Ubiquinol studies in animals
Meanwhile, in 2009, when time permitted, Dr. Judy continued his study of ubiquinol and did a series of studies in large animals (dogs).

He and his colleagues put sampling catheters in the stomach, small intestine, abdominal and the thoracic lymph ducts, and subclavian vein of dogs.  They then took samples after giving the dogs 100 mg of ubiquinol by gastric gavage.

What were the results?

Ubiquinol seen to be converted to ubiquinone
The researchers saw the ubiquinol begin to turn to ubiquinone in the stomach and in the small intestine. Please see the graph below in Figure 1.

Transport in lymph and blood
They were able to see the absorbed Q10 appear first in the abdominal lymph duct.  It was almost all ubiquinone. This told them that the ubiquinol was not being absorbed as ubiquinol but as ubiquinone.  In the middle and distal part of the abdominal lymph duct, the researchers saw the ubiquinone beginning to turn to ubiquinol. By the time it was in the thoracic lymph duct, the ubiquinone had all been converted to ubiquinol.
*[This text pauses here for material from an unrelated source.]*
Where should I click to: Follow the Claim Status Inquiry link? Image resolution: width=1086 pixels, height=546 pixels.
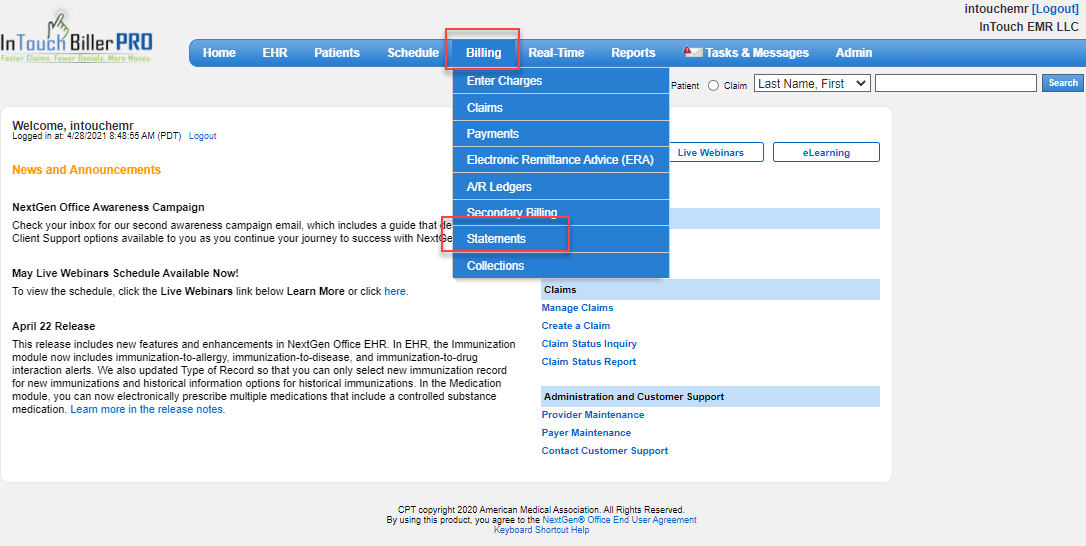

It took almost four hours for the ubiquinone to traverse the lymph system and empty into the subclavian vein.  Dr. Judy has slides of the data from these animal studies. The graph below shows the progression of the administered ubiquinol from the stomach to the blood and the proportional amounts of ubiquinone and ubiquinol at various stages.

Percentages of Q10 and QH2

Figure 1.  Percentages of ubiquinol and ubiquinone over time in the stomach, the small intestine, the lymph, and the blood. Courtesy: SIBR Institute.

Q10 in the cells
Not shown on the graph is that, upon entering the cells, about half of the ubiquinol is converted back to ubiquinone where it is essential in the energy production process. We know that the cellular content of ubiquinone tends to be slightly higher than the cellular content of ubiquinol.

Conversion from ubiquinol to ubiquinone not surprising
This conversion from one form to the other should not surprise us.  Q10 molecules are redox molecules that, alternately, lose electrons and become oxidized and gain electrons and become reduced.

Both forms are important to our health.  The oxidized ubiquinone Q10 form is vital to the process of cellular energy production.  The reduced ubiquinol QH2 form is vital for antioxidant protection in the cells.

Ubiquinone Q10 far more stable than ubiquinol QH2
But what remains unclear in the years since the introduction of commercial ubiquinol products is why a person would want or need to take an unstable ubiquinol substance that will be converted in the stomach to its ubiquinone form anyway?

Why take the trouble to ingest ubiquinol QH2 instead of ubiquinone Q10 when the gastric juices will oxidize the ubiquinol and change it to the ubiquinone form anyway?

The further question is why the person would need to take the supplement in a form different from the form in which the body itself synthesizes the substance. When the body makes Coenzyme Q10, it makes the ubiquinone form.

Ubiquinone Q10 far better researched than ubiquinol
At this point, the marketing claims for ubiquinol far exceed the publication of research results.  For the Q10 in the ubiquinone form, we have more than 30 years of research establishing the safety of the substance.  We have two big gold standard studies (Morisco and Mortensen) that show that Q10 supplementation of heart failure patients leads to improved symptoms and improved mortality and fewer hospitalizations and fewer adverse cardiovascular events.We have good meta-analyses of the beneficial effect of ubiquinone Q10 supplementation on heart failure patients.

We have a big gold standard study that shows that long-term supplementation with ubiquinone Q10 and an organic selenium yeast will reduce cardiovascular mortality.
We have a good clinical trial that shows that ubiquinone Q10 supplementation improves symptoms and quality of life for veterans suffering from Gulf War Syndrome.